The BtaR2-BtaI2 quorum-sensing system of B. thailandensis E264 is embedded in an approximately 120-kb DNA element, conserved in B. thailandensis and B. pseudomallei but absent in B. mallei. Evidence indicates that the obligate animal pathogen B. mallei has evolved from an ancestor common to B. thailandensis and B. pseudomallei in large part by undergoing a number of genome size reductions by deletion of regions not required for virulence (31, 45). This appears to be the case for the 120-kb R2-I2-containing DNA element. Other investigators have shown that both of the B. mallei quorum-sensing systems contribute to virulence (61). It is logical to assume that system 2 in B. pseudomallei is not critical for virulence. Rather, system 2 of both B. pseudomallei and B. thailandensis might be important for survival in the soil environment. System 2 is present in the two species that exhibit a saprophytic soil lifestyle but not in the species that does not occur as a soil saprophyte.
We have presented evidence that the B. thailandensis BtaR2-BtaI2 quorum-sensing system generates 3OHC8-HSL and 3OHC10-HSL and responds to either compound by regulating the synthesis of an antibiotic that is active against a variety of gram-positive bacteria. Our evidence indicates that BtaI2 is the only one of the three LuxI homologs in B. thailandensis that produces significant amounts of 3OHC10-HSL but that both BtaI2 and BtaI3 produce 3OHC8-HSL (this study and Chandler and Greenberg, unpublished). BtaR2 responds to either 3OHC8-HSL or 3OHC10-HSL about equally well. It is interesting that BtaR2 responds to the signals produced by its cognate acyl-HSL synthase, BtaI2, and that one of these signals is also produced by a noncognate acyl-HSL synthase, BtaI3. It is possible that 3OHC8-HSL production via BtaI2 may also jump-start the BtaR3-BtaI3 system. If true, this would be an aspect of network complexity that has not been observed in other bacteria with multiple acyl-HSL quorum-sensing systems. At this time, we do not know about the timing of btaR2-btaI2 and btaR3-btaI3 expression and whether the BtaI2-dependent production of 3OHC8-HSL provides an advantage to these systems or whether it is of no particular consequence.

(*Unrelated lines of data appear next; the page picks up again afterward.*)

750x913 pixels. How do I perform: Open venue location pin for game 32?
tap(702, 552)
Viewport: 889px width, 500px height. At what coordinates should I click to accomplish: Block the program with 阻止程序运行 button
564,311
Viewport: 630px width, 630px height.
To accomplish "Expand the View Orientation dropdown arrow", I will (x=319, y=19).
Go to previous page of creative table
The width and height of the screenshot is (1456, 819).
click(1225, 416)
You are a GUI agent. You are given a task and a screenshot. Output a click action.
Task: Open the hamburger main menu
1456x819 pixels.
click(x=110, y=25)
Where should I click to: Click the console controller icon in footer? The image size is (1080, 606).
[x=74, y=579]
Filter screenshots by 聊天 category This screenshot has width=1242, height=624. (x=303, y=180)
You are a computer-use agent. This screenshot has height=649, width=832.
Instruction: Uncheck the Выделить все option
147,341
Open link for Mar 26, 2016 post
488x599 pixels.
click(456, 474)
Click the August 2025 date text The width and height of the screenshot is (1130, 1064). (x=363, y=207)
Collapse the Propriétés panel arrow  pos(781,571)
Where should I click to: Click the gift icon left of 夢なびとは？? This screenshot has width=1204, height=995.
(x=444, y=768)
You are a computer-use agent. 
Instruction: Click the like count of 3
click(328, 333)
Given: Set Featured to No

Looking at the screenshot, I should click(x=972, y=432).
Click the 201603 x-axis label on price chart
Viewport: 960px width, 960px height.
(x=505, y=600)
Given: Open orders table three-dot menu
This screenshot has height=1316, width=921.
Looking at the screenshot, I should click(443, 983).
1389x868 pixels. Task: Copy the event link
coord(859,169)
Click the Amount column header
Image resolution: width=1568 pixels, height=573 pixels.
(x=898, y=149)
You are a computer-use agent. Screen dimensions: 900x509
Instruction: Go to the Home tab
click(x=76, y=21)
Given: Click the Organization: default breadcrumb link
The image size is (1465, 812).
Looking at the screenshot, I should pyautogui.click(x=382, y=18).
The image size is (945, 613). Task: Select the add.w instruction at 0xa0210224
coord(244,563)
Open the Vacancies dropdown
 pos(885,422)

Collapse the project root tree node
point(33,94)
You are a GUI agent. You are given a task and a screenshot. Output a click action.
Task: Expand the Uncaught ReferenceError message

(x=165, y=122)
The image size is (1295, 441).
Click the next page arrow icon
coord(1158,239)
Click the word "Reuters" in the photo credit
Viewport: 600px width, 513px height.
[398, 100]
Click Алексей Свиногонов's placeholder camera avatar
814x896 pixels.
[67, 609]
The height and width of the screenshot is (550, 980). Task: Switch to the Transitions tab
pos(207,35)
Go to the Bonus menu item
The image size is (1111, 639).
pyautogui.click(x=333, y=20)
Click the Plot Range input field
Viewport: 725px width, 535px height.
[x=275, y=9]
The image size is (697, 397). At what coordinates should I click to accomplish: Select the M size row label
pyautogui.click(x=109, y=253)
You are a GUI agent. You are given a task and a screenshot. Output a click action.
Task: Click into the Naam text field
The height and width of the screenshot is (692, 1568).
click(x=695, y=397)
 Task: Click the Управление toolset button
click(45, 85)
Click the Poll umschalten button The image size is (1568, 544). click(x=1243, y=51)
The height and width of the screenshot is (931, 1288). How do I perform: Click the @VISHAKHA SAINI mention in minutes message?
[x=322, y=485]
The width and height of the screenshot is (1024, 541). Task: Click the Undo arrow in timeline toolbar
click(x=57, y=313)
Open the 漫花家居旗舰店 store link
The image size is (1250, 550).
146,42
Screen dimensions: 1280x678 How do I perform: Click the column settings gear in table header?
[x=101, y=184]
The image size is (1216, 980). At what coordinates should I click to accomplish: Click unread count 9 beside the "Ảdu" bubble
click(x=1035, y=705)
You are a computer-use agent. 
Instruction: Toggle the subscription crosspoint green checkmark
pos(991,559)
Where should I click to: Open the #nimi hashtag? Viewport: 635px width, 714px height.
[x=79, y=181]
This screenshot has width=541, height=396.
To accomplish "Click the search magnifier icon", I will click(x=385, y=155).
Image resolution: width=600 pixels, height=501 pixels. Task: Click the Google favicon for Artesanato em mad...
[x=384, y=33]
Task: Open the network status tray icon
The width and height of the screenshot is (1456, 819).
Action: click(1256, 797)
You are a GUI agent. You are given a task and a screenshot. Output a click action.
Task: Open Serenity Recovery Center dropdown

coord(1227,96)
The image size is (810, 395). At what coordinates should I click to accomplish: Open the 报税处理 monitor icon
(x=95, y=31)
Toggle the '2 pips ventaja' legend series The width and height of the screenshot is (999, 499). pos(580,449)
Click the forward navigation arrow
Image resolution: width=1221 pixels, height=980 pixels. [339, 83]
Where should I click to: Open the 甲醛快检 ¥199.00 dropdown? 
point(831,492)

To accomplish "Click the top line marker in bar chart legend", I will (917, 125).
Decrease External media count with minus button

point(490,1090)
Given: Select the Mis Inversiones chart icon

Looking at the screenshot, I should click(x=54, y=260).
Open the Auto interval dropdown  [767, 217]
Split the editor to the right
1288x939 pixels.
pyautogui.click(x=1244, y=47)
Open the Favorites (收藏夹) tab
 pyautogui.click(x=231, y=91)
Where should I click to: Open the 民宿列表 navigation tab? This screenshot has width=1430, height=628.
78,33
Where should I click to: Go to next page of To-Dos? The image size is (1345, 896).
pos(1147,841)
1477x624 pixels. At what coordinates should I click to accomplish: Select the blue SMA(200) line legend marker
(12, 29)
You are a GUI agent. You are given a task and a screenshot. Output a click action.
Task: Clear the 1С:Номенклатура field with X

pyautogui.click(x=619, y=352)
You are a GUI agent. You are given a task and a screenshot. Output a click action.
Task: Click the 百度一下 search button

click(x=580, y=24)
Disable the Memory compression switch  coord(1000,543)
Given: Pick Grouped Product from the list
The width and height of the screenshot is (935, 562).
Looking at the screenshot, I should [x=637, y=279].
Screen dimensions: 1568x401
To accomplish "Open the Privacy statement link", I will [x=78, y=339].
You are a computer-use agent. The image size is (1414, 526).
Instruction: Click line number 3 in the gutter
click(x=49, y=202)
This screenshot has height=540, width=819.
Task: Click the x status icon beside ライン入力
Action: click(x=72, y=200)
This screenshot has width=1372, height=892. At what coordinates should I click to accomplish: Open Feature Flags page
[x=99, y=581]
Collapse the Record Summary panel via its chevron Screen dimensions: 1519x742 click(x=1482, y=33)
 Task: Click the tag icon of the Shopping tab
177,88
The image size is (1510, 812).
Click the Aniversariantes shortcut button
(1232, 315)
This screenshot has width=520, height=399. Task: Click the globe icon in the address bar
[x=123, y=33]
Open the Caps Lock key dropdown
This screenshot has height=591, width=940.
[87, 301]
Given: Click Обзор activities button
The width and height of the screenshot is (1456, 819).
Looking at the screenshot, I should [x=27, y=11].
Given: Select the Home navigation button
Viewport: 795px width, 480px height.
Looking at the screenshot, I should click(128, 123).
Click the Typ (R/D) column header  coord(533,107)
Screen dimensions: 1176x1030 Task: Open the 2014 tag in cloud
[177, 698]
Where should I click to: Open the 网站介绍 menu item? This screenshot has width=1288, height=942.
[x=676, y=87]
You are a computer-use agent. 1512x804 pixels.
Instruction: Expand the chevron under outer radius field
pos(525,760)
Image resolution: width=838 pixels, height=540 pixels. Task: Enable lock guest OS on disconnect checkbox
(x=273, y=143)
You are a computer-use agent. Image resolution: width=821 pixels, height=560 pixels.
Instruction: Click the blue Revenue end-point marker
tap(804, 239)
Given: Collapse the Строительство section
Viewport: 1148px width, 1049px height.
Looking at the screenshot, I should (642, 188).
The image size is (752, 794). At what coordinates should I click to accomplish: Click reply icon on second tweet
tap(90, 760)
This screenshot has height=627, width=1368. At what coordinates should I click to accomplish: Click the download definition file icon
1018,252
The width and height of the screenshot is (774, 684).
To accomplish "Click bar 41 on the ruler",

The BtaR2-BtaI2 quorum-sensing system controls at least two gene clusters that reside on the 120-kb element that is also present in B. pseudomallei but absent from B. mallei. This 120-kb element can be considered a quorum-sensing island. We have shown that BtaR2-BtaI2 controls the production of a secondary metabolite with antibiotic activity against a variety of gram-positive bacteria. It is not a coincidence that we focused our initial assays for antimicrobial activity on B. subtilis, which like B. thailandensis is a soil bacterium. A classical view of the benefit of antibiotic production is that it can give microbes in their environment a competitive advantage over other antibiotic-sensitive microbes in the same habitat (33, 38, 49). An emerging view is that antibiotics actually serve intercellular signaling functions rather than as weapons against competitors (13, 17, 27). Our findings are consistent with the classical view and at odds with the emerging view.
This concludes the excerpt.